Date: 07 Aug 2018
Monday’s poor German industrial orders data could suggest the euro zone’s largest economy may be slowing. Carsten Brzeski at Dutch bank ING commented the new orders data “do not bode well for German industry going into the second half of the year.” Given Germany’s economic clout within the euro zone that prospect might not engender market confidence in the likelihood of a stronger euro. If Germany’s economy faces challenges, the market has previously had a tendency to characterise the euro zone’s glass as half empty rather than half full. Contrast that with analysts’ reactions to last Friday’s sub-consensus 157,000 rise in US non-farm payrolls for July. Adding to that total the 35,000 upwards revision to the June NFP makes 192,000 which matches the prior market consensus forecast.

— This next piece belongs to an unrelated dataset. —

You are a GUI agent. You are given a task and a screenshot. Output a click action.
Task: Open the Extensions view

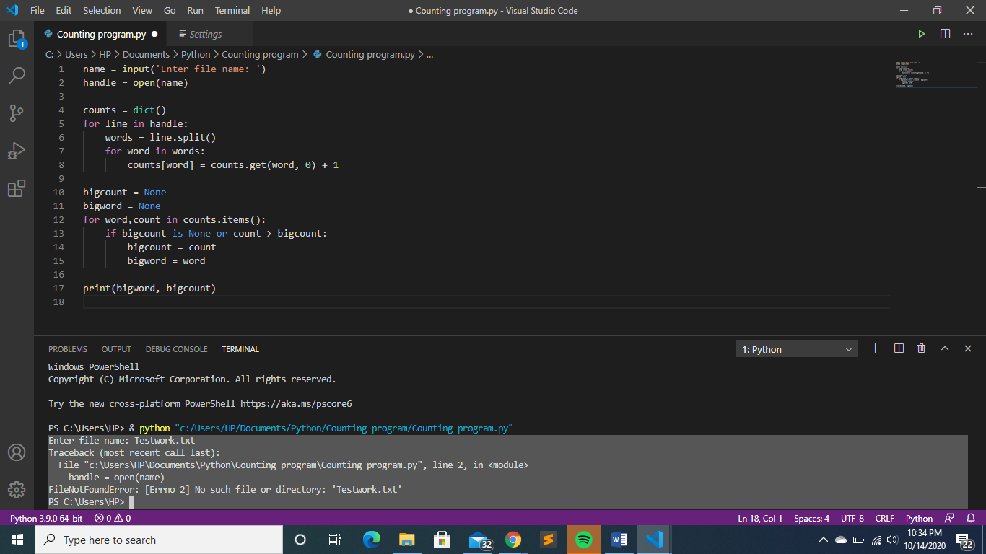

But perhaps it’s also illuminating that analysts also highlighted the fact that the demise of Toys “R” Us may have generated a one-off loss of nearly 32,000 US jobs but as US bank Goldman Sachs wrote “while that job loss is real, it tells us little about the underlying labor market trend.” In sum the July US NFP number might have seemed nominally disappointing but the impression left is that market analysts prefer to see the US economy’s glass as half full not half empty. That arguably gives the USD a psychological advantage over the euro.
by Neal Kimberley, External Currency Analyst.